There are two types of or: inclusive; and exclusive. (Don't write or exclusive, because that would be some sort of circular argument.) The Wizard's group's only chance at 1/11 here is for the inclusive or. By definition, this isn't an inclusive-or problem. That leaves the either-or, disjointed specific rolls of dice by which the or takes on a completely different meaning.

I tried to explain all of this over there by one take or another, which was followed by a few of Indignant99's strange remarks culminating with, "I don't think he understands what he's saying." I gave up. About this time, the Wiz resorted to his patented "ridiculous beliefs" argument. (He has his own patented "I'm getting madder now" scale of tip-offs; as psychological signals to the others to start to bring up the notion of banning such crazy persons.)

[RS__]

The Wizard wrote a simulation in C++. I did one in Excel as well as PHP. Others have written simulations in Excel and other languages (not that Excel is a language).

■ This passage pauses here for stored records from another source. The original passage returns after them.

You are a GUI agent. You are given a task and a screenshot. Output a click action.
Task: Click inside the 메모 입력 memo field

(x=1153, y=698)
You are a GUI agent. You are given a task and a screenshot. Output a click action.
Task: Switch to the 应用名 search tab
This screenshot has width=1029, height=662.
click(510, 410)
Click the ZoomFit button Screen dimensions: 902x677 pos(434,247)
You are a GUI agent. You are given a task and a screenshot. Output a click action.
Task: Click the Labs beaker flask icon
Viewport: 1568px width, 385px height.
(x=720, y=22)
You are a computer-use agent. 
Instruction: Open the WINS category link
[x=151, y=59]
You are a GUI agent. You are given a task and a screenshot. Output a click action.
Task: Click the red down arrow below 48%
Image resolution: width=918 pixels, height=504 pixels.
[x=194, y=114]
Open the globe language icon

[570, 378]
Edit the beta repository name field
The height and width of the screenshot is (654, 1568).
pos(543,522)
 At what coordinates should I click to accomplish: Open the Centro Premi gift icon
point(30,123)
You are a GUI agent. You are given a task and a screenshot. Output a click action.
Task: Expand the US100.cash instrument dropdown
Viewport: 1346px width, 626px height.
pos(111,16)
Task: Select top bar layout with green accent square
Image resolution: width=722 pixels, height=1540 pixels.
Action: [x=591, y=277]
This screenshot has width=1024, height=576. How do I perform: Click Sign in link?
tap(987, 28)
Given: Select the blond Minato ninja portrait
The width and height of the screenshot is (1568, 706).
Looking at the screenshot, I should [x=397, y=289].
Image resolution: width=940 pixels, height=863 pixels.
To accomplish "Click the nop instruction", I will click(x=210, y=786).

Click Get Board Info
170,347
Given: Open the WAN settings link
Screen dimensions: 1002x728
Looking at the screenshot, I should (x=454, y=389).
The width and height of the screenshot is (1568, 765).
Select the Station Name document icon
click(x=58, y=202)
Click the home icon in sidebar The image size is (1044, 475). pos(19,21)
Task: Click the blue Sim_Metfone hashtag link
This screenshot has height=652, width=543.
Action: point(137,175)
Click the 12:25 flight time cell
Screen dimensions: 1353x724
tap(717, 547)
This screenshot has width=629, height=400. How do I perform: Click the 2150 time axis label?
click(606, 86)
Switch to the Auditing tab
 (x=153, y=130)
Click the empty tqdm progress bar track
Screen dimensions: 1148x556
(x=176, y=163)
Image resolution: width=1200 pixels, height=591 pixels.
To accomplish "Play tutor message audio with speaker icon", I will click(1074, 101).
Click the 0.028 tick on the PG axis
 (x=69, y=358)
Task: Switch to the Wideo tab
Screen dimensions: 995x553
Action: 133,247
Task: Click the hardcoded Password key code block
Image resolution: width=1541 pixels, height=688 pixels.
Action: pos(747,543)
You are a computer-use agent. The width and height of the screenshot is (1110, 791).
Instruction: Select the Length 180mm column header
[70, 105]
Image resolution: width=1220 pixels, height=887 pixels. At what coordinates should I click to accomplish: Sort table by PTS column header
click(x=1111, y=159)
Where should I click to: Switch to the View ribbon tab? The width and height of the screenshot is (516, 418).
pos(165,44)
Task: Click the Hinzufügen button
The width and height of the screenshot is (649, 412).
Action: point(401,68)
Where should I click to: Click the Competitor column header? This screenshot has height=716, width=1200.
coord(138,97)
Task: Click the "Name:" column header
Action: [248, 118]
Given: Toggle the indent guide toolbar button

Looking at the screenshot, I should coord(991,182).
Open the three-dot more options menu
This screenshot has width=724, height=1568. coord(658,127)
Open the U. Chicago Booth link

All of the simulations are giving the same answer: Approximately 1/11 or 0.090909.

I would just love to know -- why aren't any of the simulations giving us an answer around 1/6?

[kewl]

There are two types of or: inclusive; and exclusive. (Don't write or exclusive, because that would be some sort of circular argument.) The Wizard's group's only chance at 1/11 here is for the inclusive or. By definition, this isn't an inclusive-or problem. That leaves the either-or, disjointed specific rolls of dice by which the or takes on a completely different meaning.

I tried to explain all of this over there by one take or another, which was followed by a few of Indignant99's strange remarks culminating with, "I don't think he understands what he's saying." I gave up. About this time, the Wiz resorted to his patented "ridiculous beliefs" argument. (He has his own patented "I'm getting madder now" scale of tip-offs; as psychological signals to the others to start to bring up the notion of banning such crazy persons.)

Here is the simplified version of the same question:

"What is the probability of a fair throw of two standard dice showing 2-2 given that at least one of the dice shows 2?".

Simple enough, and there is no ambiguity about any human interference.

What the 1/6 supporters fail is - they believe one 2 showing makes it equal to "we have one certain die as a 2 and are now asking whats the odds on the second die to be 2"

They fail to assimilate that "at least one 2" means twice as much possibilities for their "certain" die to be 2.

[Alan Mendelson]

But we are talking about a throw of pair of dice here, and not only "the second die".

If we are talking about a throw of a pair of dice then the answer to the question is 1/36.

If one of the two dice is known to be a two, then it is the "second die" and that is 1/6.

Your answer of 1/11 still does not apply to this question.

Knowing that at least one die has landed on two does not eliminate any of the eleven possibilities.

Yes it does, because if a 2 shows up on one die you can't change the value of that die to fit your 1/11 answer. With a 2 on one die, only 6 faces remain on the second die.

The probability is fixed and applies for those conditions -

And that's your problem -- it doesn't apply to the condition of the original question.